Database server redundancy
The database server role affects the availability of your solution more than any other role. If a Web server or an application server fails, these roles can quickly be restored or redeployed. However, if a database server fails, your solution depends on restoring the database server. This can potentially include rebuilding the database server and then restoring data from the backup media. In this case, you can potentially lose any new or changed data dating back to the last backup job, depending on how SQL Server is configured. Additionally, the solution will be completely unavailable for the time it takes to restore the database server role.
In any system, we recommend that you work with hardware vendors to procure fault-tolerant hardware that is appropriate for the system, including RAID arrays.
When planning for component fault tolerance, consider the following:
Complete redundancy of every component within a server may not be possible or practical. Use additional servers for additional redundancy.
Ensure that servers have multiple power supplies connected to different power sources for maximum redundancy.
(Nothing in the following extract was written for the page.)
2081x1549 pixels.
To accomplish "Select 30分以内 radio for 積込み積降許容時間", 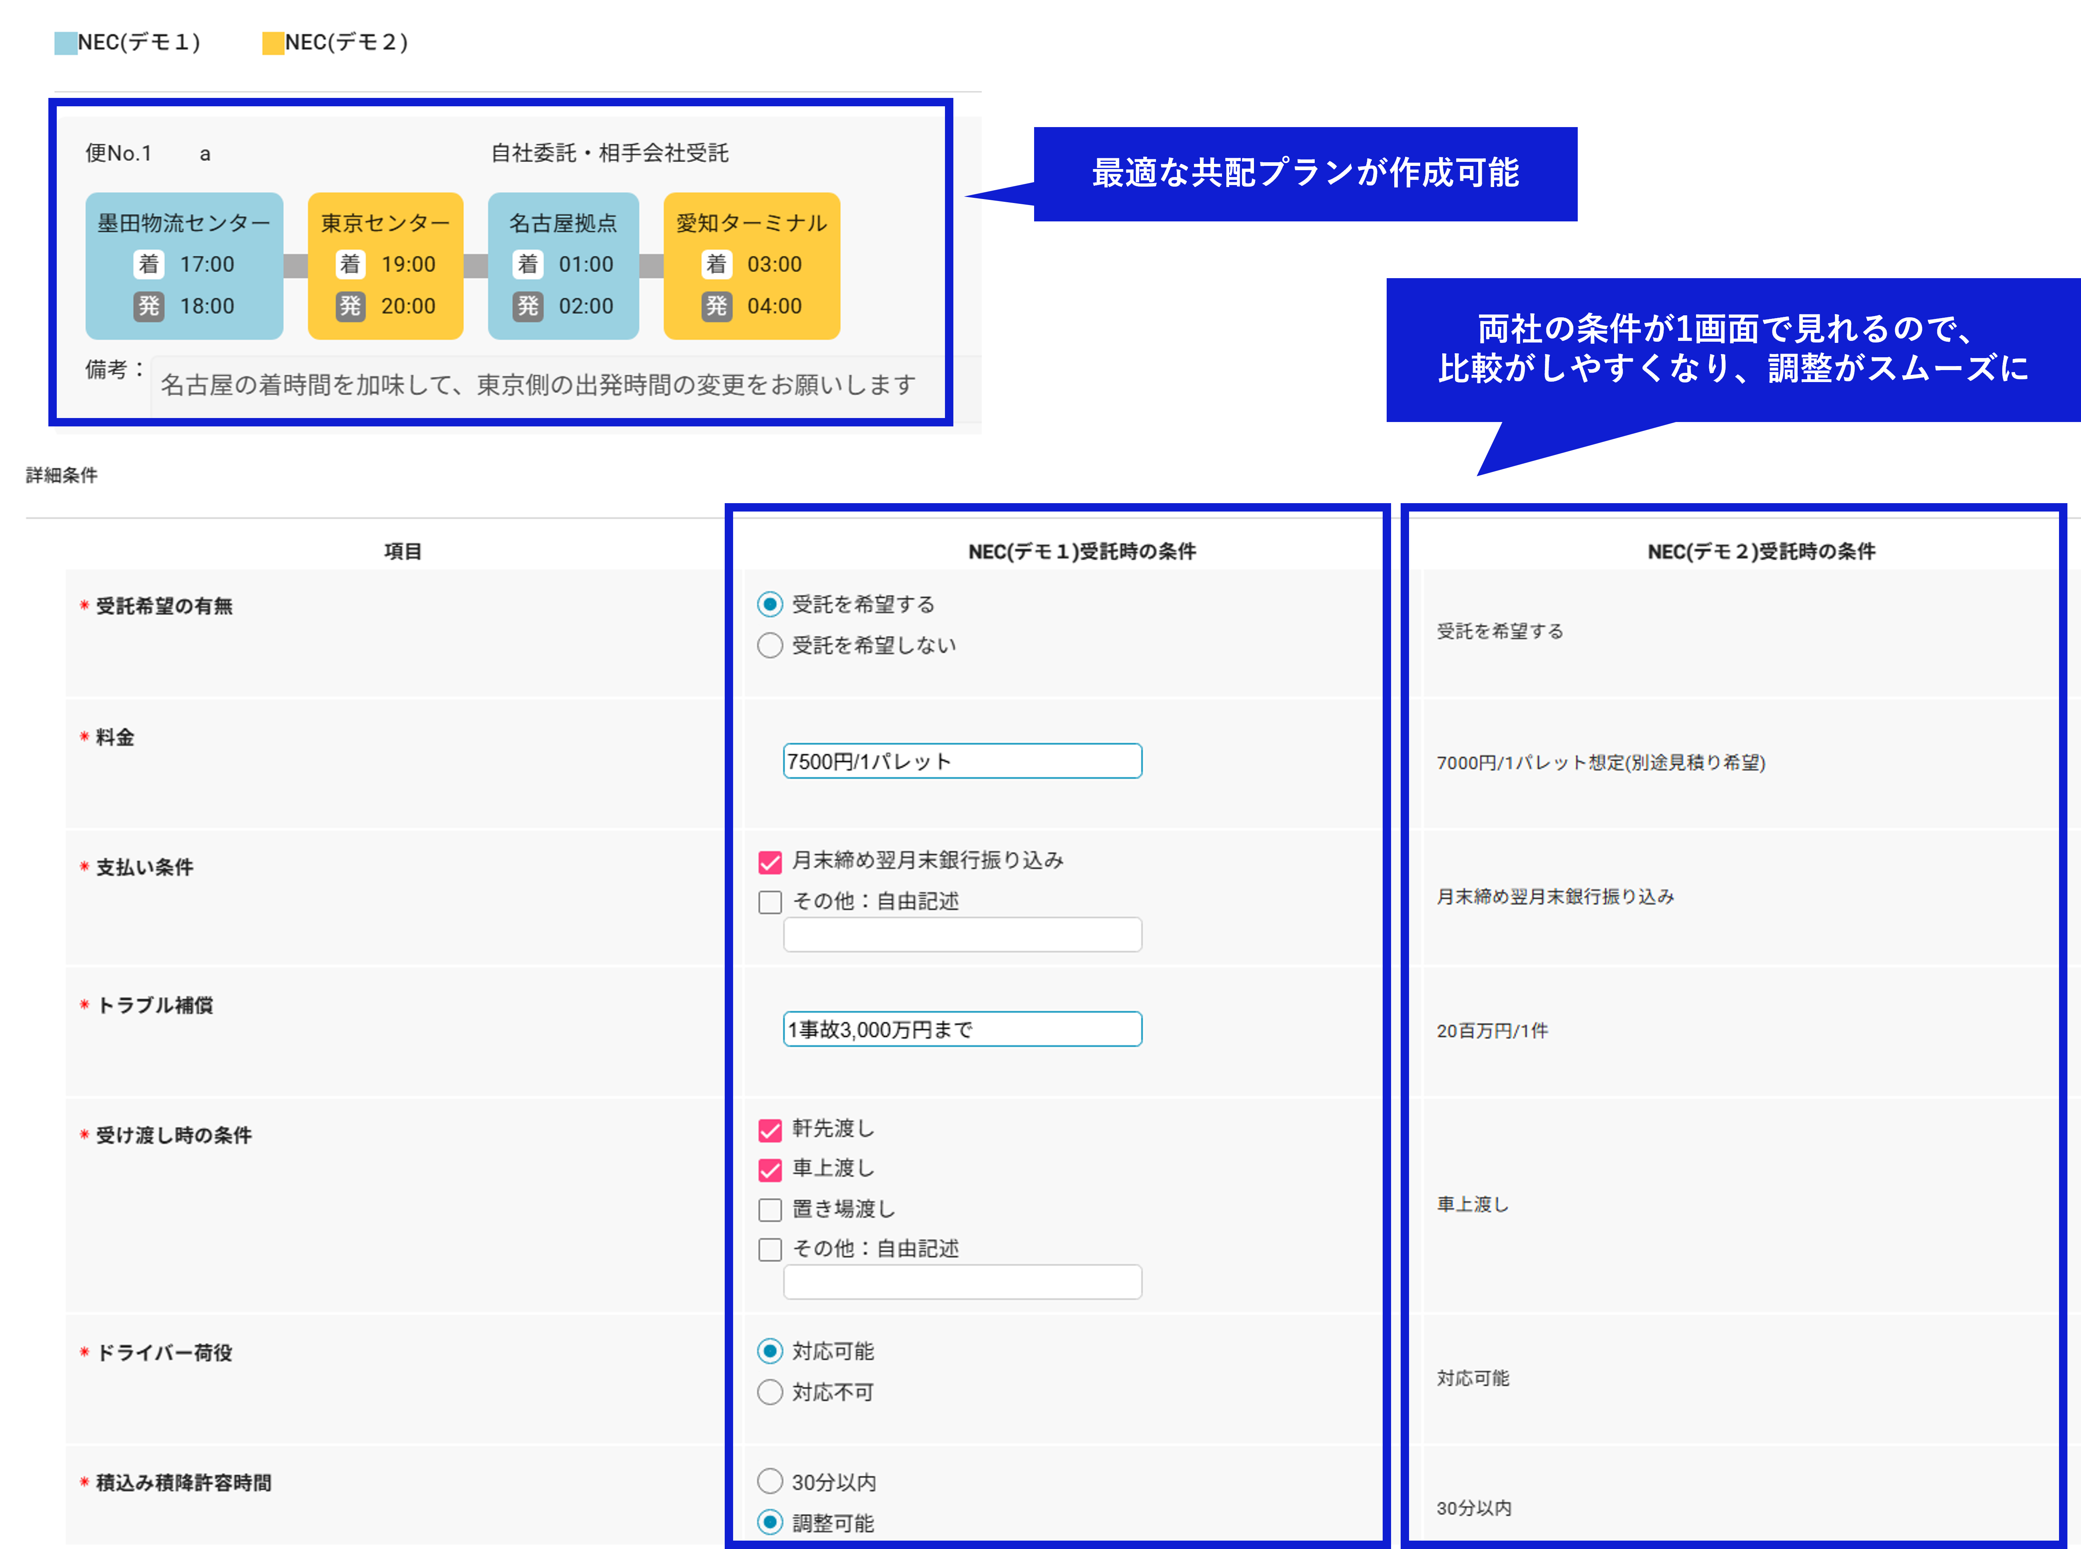I will pyautogui.click(x=770, y=1481).
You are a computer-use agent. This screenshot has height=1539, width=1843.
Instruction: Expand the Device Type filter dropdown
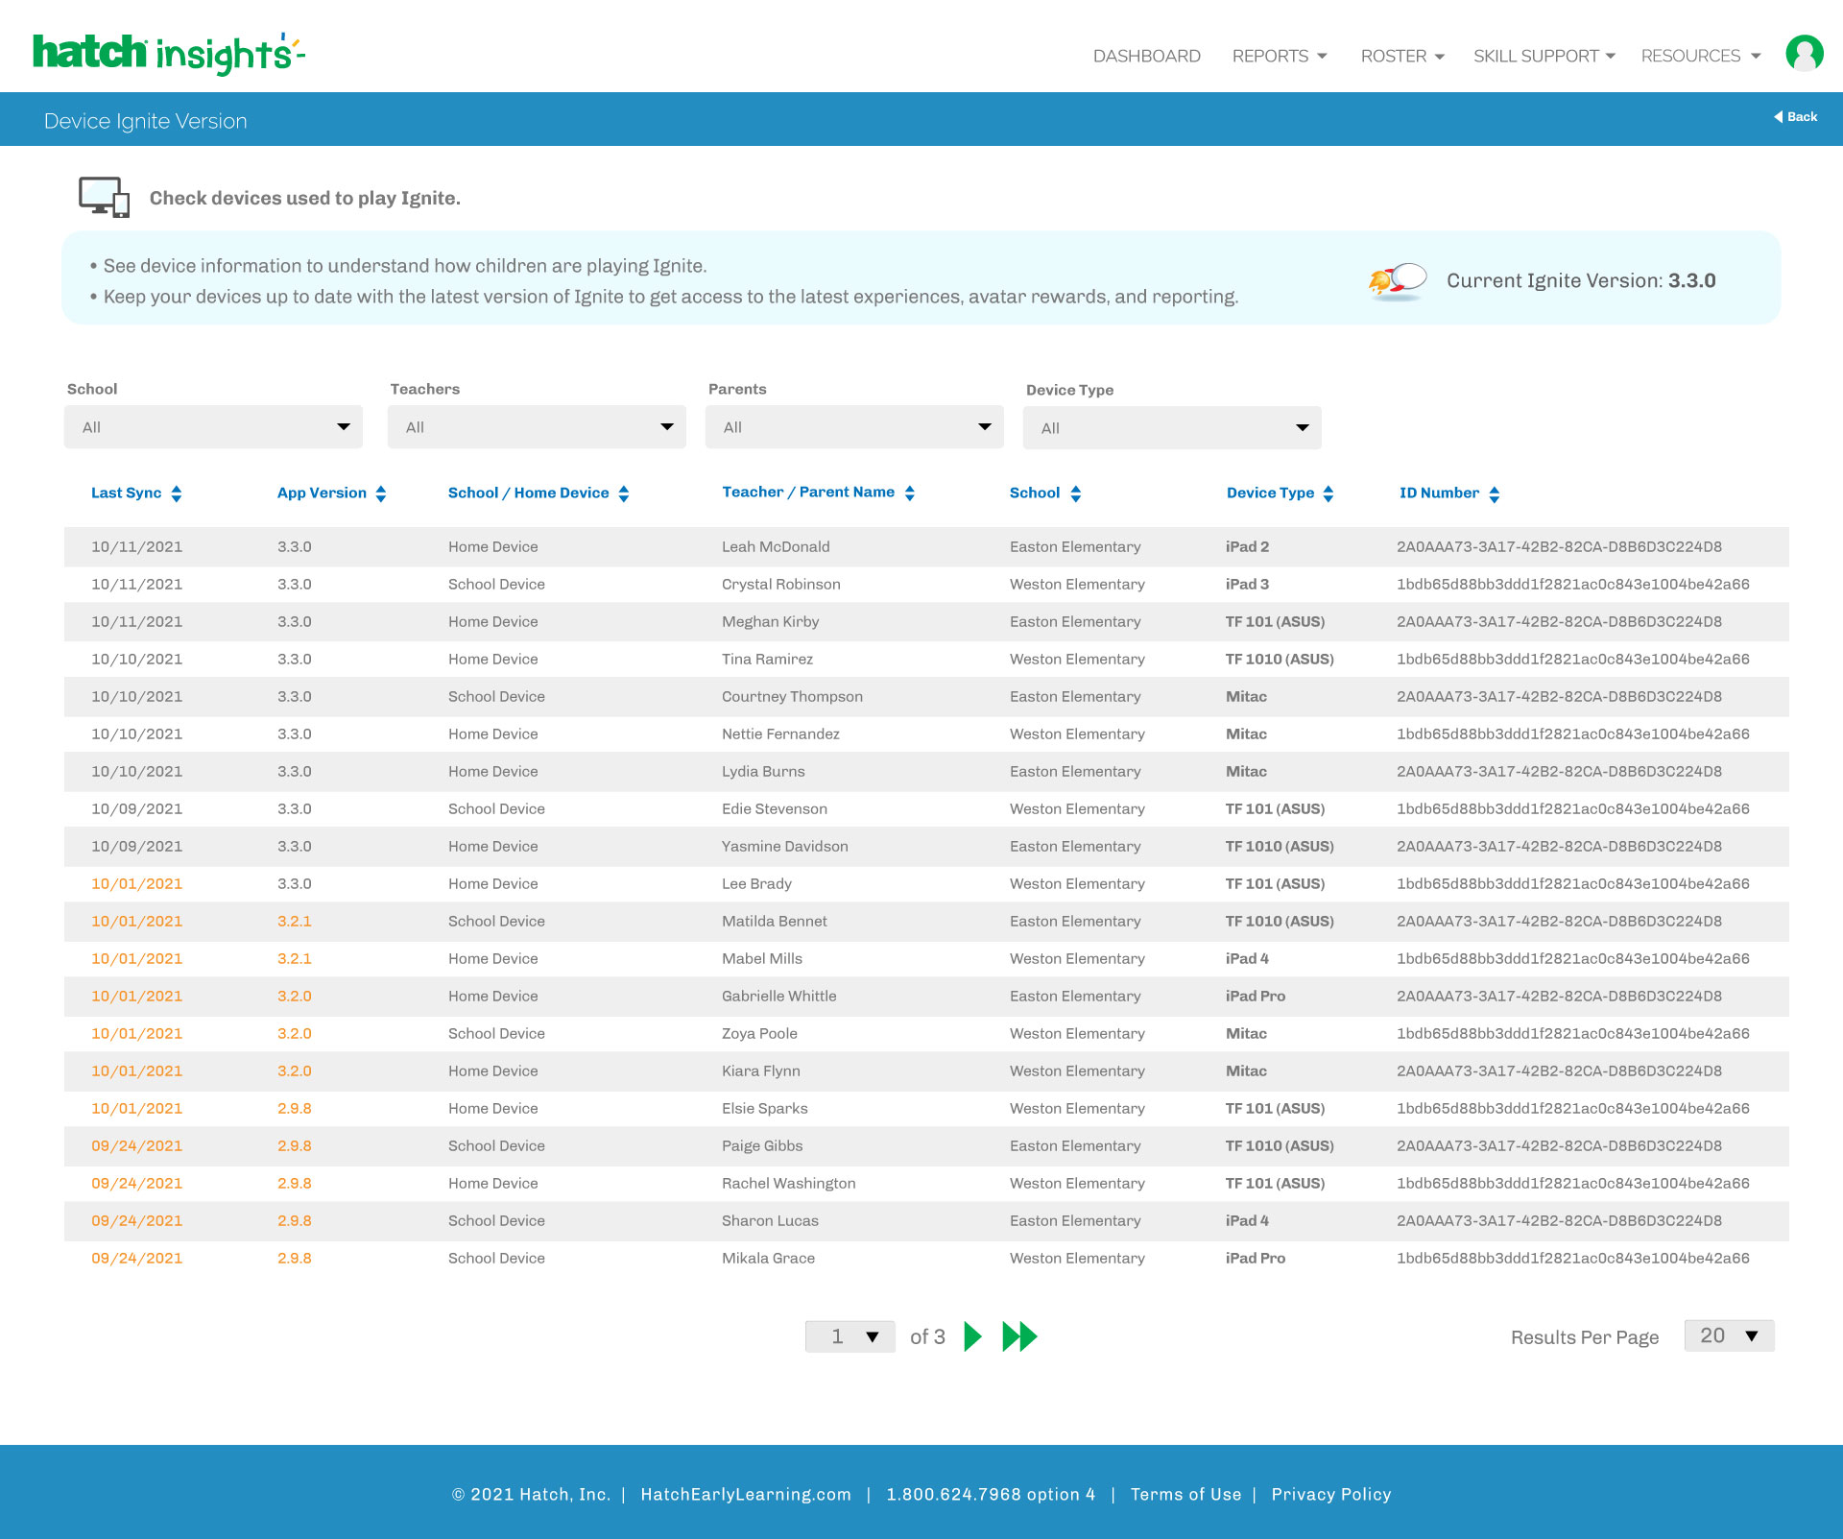click(x=1172, y=428)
With Microsoft SQL Server, you can use log shipping to feed transaction logs from one database to another continuously. Continually backing up the transaction logs from a source database and then copying and restoring the logs to a destination database keeps the destination database synchronized with the source database. Log shipping provides an automated method of maintaining a standby server.
A standby server is a second server that can be brought online if a primary production server fails. The same software components that are installed on the primary server are installed on the standby server. Using a standby server allows users to continue working with Office Project Server 2007 data if the primary server becomes unavailable.
A standby server can also be used when a primary server is unavailable due to scheduled maintenance. For example, if you must take the primary server offline for a hardware or software upgrade, you can use the standby server until the primary server is brought back online.
The most important factor to consider when using standby servers is that the hardware, software updates, and firmware updates on a standby server must be identical to those of the primary server that the standby server is designed to replace.
If the standby server is a database server, it must contain a copy of the databases on the primary server. If the primary server goes offline and the standby server is brought online, when the primary server becomes available again, any changes to the copies of the database that are located on the standby server must be copied back to the primary server. Otherwise, those changes are lost. When users start using the primary server again, the databases on the primary server should be backed up and copied to the standby server.
Log shipping is best used to ensure that the standby server remains synchronized with the primary server. If the primary server fails, or even if just a single database fails, the databases on the standby server can be made available to user processes. Any user processes that cannot access the primary server must use the standby server instead.
If you have separate front-end Web servers as part of your deployment, you can install the Project Application Service on the front-end Web servers and leave them turned off. Then, in the event of the failure of one of your Office Project Server 2007 servers, you can activate the Project Application Service on the front-end Web to easily bring online a standby server.